--- start Document excerpt ---

While the first two episodes focused more on specific cases Erica was working on, the third took a bit of a detour with her next case and dove us headlong into the over-arcing plot that left the third case cold and drove us full bore into uncovering more of the secrets both Erica and the player had been looking to solve since that first episode and her brother’s murder. Assume at this point if you haven’t played episodes one through three you’re getting spoiled here with this review. We got more than a taste of who was behind it and the circumstances, piecing together what had happened and the truth of the FBI’s involvement as well as Erica’s superiors and her friend. We found that Erica was somehow linked to Cordelia and that Cordelia was majorly involved but when it all came down to it, Cordelia’s brother was ultimately the one we were after. Left hanging with a huge cliffhanger at the end of episode three, episode four mostly picks up where that left off to drive us closer to the conclusion of this four part season and while I wasn’t as enthralled as I was with how it played out with episode three as we know the players, there were still plenty of twists and turns through Cordelia and Erica’s abilities to keep you guessing as to what was really going to happen. Let’s take a look.
This episode has a theme right from the start, and that’s trust. Part of that is a new mechanic they’ve introduced that gauges the amount of trust a person has in you that effects the outcome of certain events later on but it’s all story and dialogue related. It’s an interesting change to mix things up a bit. We start out three years ago with Erica on a sting operation going undercover to try and get information out of a suspect. John is with you and McAdams is giving you the brief before you head in. He asks that you try and protect the person who tipped you off for all of this as she’s still inside. Erica can either do really well here or it can go really badly which has repercussions later but this is what tips Erica off that the killer is going after her brother and she and John race to her house to try and stop it. We know how that ends up playing out, however.
We jump over to Cordelia and her arriving at a lake house, three years ago but after Erica’s brother had been killed. Cordelia can’t believe what her own brother has done and she sets out to stop him but intentions aren’t always clear and as we’d found out before Cordelia isn’t completely with it. We jump ahead to present day and Erica is looking for some guidance from Rose at her shop. There are clues Erica needs and Cordelia had said that Rose was part of it and we come to find out more about Rose as Erica tries to use her abilities to piece together some of Rose’s forgotten memories for clues. Erica ends up tying into that to get some of Cordelia’s impressions from Rose as well and finds out that Skorobeus, the caretaker of the Tower that Cordelia lived in is involved and can point her in the right direction. The only problem is Erica is being forced to go on leave while they sort out the case and events from episode three.
Erica doesn’t let that stop her and goes to confront Skorobeus and depending on how you play it here you can seriously end up changing how things happen later on. You use the same ability you did with Rose to get information from the caretaker and find out where Cordelia has fled to. McAdams bursts in and Erica escapes to the lake house we saw in the Cordelia flashback and Erica confronts her there. Cordelia has unfinished business with McAdams, feeling she got her revenge on Erica’s other boss already. Erica has issues with this but the two of them have to work together to try and stop her brother from finishing his murders The two have to use their abilities to solve several puzzles and piece together what Cordelia’s brother Keith is up to. Erica was followed and the two have to separate but it’s all going to go down where it ended for Erica’s brother three years ago as Erica is forced to face what happened again in the cemetery and put her trust into someone she feels is only out for revenge.

--- end Document excerpt ---
--- start Entries supplied ---

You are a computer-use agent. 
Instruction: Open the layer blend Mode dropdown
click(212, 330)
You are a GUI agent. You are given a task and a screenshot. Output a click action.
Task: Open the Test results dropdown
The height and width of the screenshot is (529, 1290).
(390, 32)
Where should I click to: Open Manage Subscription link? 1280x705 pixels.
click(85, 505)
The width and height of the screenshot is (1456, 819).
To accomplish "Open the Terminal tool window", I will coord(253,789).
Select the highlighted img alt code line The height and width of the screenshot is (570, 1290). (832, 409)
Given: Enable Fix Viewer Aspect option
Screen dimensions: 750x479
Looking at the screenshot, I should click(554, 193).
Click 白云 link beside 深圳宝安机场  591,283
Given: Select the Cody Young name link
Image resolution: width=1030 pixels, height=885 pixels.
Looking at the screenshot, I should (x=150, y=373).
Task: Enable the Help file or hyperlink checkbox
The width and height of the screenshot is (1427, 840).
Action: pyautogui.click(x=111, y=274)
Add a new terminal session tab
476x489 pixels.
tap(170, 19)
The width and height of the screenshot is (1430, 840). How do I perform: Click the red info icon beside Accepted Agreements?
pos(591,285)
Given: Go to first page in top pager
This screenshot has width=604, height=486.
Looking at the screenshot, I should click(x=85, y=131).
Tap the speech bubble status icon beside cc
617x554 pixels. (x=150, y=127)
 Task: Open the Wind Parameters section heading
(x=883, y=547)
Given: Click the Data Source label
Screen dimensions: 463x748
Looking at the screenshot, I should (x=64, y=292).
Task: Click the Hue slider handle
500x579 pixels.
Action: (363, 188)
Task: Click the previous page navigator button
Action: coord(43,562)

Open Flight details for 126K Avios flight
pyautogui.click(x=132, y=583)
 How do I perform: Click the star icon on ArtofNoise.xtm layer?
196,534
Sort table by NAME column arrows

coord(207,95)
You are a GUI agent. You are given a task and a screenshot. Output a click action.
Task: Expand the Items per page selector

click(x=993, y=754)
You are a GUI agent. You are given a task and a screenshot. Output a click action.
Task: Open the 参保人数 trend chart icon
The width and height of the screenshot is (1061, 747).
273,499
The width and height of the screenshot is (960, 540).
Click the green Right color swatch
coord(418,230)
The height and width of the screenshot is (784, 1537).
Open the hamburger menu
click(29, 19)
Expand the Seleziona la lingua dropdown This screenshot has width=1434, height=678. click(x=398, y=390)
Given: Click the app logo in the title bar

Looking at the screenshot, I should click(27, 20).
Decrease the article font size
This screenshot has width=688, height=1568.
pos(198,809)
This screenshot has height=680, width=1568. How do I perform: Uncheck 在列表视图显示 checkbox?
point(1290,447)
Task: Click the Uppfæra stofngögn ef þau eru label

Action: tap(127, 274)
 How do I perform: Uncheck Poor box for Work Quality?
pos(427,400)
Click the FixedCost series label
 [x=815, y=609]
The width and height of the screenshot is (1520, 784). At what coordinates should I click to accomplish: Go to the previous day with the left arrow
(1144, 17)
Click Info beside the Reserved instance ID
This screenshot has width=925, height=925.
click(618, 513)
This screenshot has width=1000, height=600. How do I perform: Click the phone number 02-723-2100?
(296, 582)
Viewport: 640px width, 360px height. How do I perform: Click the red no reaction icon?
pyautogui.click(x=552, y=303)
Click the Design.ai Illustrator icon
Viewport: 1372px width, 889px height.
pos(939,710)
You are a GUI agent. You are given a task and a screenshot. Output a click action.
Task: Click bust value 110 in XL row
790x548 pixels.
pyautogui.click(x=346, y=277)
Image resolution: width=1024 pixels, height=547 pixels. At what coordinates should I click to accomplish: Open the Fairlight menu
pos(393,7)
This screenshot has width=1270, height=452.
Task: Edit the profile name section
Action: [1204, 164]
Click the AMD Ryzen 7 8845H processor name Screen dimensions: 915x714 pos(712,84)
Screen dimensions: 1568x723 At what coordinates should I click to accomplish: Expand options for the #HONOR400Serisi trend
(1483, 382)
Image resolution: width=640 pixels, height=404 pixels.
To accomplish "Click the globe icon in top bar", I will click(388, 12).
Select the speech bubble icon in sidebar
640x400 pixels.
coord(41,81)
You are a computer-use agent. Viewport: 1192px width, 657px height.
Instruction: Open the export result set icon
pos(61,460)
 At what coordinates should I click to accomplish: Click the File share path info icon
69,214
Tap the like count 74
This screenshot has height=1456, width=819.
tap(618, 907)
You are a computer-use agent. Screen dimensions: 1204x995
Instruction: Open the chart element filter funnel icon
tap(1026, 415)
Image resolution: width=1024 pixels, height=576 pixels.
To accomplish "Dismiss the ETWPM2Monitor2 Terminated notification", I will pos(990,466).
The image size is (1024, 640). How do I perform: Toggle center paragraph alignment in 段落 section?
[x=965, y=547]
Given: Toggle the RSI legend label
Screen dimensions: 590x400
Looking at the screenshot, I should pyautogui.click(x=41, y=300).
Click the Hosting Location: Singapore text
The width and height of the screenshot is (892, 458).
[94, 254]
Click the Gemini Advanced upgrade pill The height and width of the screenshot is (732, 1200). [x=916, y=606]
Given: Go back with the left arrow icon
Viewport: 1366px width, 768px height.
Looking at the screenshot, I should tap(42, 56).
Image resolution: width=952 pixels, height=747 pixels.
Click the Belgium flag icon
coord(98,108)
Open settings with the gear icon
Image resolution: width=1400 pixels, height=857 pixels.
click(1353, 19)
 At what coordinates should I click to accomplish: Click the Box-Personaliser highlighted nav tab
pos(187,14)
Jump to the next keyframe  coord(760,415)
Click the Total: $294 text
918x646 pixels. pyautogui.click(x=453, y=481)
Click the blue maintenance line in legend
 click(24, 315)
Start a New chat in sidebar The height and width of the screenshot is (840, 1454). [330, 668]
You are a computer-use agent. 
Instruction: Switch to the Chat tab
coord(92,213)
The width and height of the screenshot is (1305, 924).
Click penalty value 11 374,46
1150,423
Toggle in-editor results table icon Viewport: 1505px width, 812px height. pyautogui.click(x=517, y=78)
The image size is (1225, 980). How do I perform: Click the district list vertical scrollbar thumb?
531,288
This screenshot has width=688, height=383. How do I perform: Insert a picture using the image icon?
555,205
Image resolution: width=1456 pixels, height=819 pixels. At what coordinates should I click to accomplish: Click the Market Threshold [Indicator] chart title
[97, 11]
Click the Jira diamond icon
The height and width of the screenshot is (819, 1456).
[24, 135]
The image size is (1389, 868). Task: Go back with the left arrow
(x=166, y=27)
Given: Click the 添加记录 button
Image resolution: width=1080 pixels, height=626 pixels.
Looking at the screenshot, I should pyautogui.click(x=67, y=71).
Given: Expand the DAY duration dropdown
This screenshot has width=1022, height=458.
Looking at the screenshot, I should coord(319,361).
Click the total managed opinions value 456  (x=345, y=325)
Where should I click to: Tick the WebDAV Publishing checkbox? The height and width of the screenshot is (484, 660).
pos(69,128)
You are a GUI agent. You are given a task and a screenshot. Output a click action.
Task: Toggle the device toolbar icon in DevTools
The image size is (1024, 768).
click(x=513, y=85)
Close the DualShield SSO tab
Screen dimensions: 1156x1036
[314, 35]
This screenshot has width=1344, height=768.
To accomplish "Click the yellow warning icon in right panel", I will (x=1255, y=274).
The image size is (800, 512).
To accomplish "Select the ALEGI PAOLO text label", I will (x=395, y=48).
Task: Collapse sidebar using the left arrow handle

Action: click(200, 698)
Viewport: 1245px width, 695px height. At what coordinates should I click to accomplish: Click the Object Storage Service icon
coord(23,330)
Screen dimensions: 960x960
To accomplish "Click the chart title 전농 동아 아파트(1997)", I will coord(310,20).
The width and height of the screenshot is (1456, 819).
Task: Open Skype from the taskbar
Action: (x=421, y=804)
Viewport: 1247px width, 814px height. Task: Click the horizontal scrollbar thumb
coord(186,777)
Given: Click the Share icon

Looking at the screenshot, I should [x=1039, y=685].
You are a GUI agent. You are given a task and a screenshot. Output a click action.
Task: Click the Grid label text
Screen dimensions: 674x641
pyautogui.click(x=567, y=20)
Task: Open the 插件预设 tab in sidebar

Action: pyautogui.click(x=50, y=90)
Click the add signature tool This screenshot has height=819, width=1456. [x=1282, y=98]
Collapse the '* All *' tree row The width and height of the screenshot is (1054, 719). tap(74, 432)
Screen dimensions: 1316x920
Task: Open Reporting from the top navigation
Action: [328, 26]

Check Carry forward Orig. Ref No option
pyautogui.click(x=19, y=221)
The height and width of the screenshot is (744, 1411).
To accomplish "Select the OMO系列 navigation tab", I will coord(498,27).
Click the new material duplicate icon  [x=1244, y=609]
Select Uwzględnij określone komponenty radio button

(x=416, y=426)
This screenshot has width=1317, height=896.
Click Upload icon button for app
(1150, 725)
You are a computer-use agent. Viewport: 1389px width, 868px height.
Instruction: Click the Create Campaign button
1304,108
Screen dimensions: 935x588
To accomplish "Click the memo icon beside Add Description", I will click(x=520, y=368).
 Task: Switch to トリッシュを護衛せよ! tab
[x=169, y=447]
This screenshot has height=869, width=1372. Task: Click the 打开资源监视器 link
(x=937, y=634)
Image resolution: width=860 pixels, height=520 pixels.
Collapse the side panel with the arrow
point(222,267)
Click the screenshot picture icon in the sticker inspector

--- end Entries supplied ---

* [Given problem A]
According to the episode review, who is the caretaker of the Tower where Cordelia lived?
* [Given problem B]
Write the next part of the episode review, picking up after its final paragraph.

* [Expected answer A]
Skorobeus.

* [Expected answer B]
The season comes to a satisfying although truly bittersweet ending, and while I won’t spoil it, there is some great puzzles and dialogue between Cordelia, Keith and Erica and even some good back and forth between Erica and McAdams. While this didn’t engage me as much as the last one when we were discovering so much about Cordelia and Keith, the continuation of the two using their abilities together really added to the detective portion of things and the trust system was an interesting addition. Id’ be interested to see where they take Erica if they do another season but this season definitely closes things if they don’t continue on with it so you’re not left hanging.
Much like the other episodes, I’ve got mixed feelings with the results visually. I really loved some fo the cutscene artwork in a number of scenes. It was less a painted style and a little more of the comic book feel but felt more in line with what they were doing here overall and the expressions the characters conveyed really hit home the situation and emotions they were going through. In the 3D cel-shaded land we had issue though. Character mouths don’t always sync properly, the cel-shading, while making a valiant effort to mesh with the backgrounds, doesn’t always cut it, and a few instances where a character’s head didn’t quite load properly and twitched insanely for a brief second. Most of the time, the look works really well and gives off that comic book or graphic novel fee, but the meshes really stand out, especially against some of the cleaner artwork and could have used a little tweaking to make them more in line with the art or vice versa. When they do switch over to full on art work though the deficiency of the character model really shines through and leaves me wondering if this would have been better off being completely animated in 2D instead of the 3D hybrid we have now. The effect isn’t quite as jarring as it was in the first episode, nor as immersion breaking.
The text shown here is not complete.